**Task objective**
Format the records below as a numbered list, starting at the line that contains "The image size is (1024, 581)." and stopping after the line that contains "click(625, 337)". Leave out blank lines and pictures.

**Extracted data**
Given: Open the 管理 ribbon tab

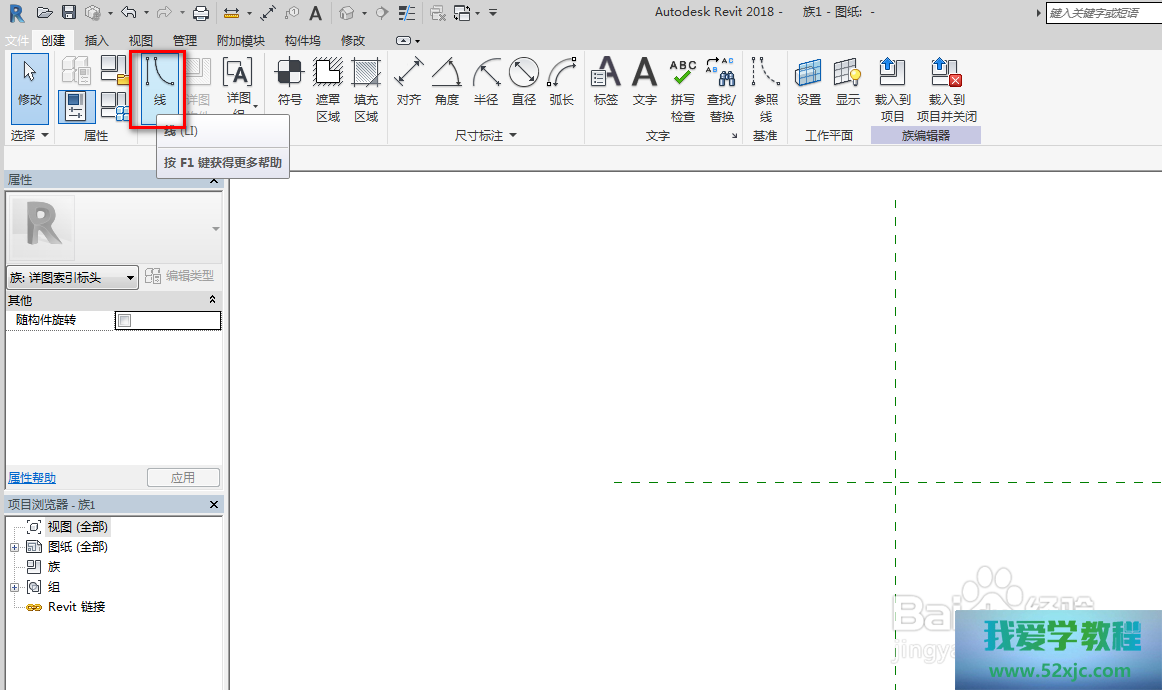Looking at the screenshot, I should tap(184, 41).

==

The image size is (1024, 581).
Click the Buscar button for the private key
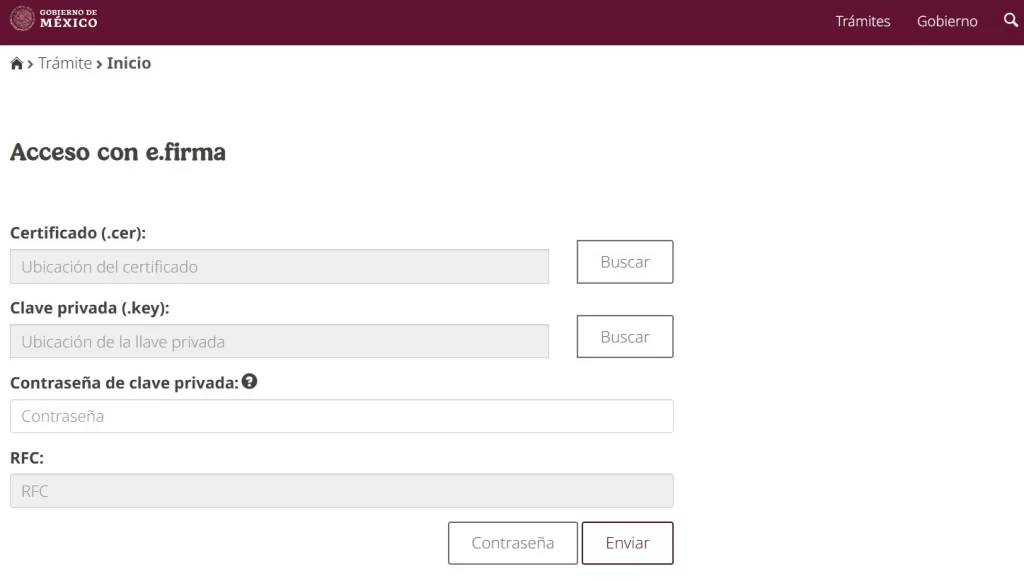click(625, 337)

---

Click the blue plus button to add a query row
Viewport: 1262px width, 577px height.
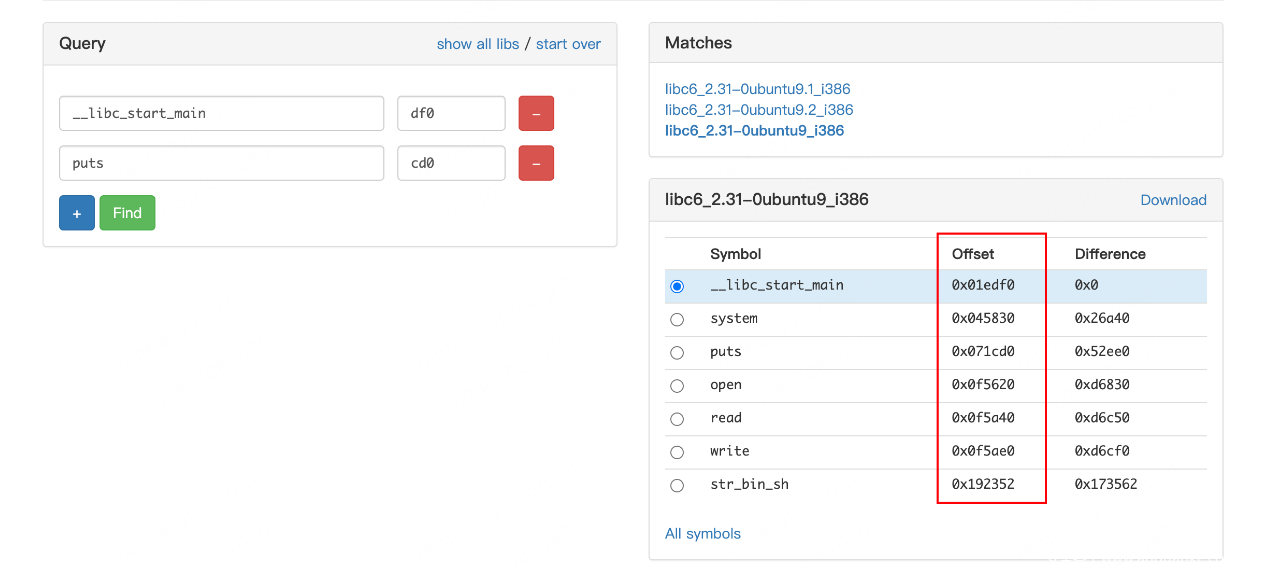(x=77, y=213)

**Solution to the problem**
1. The image size is (1024, 581).
2. Click the Buscar button for the private key
3. click(625, 337)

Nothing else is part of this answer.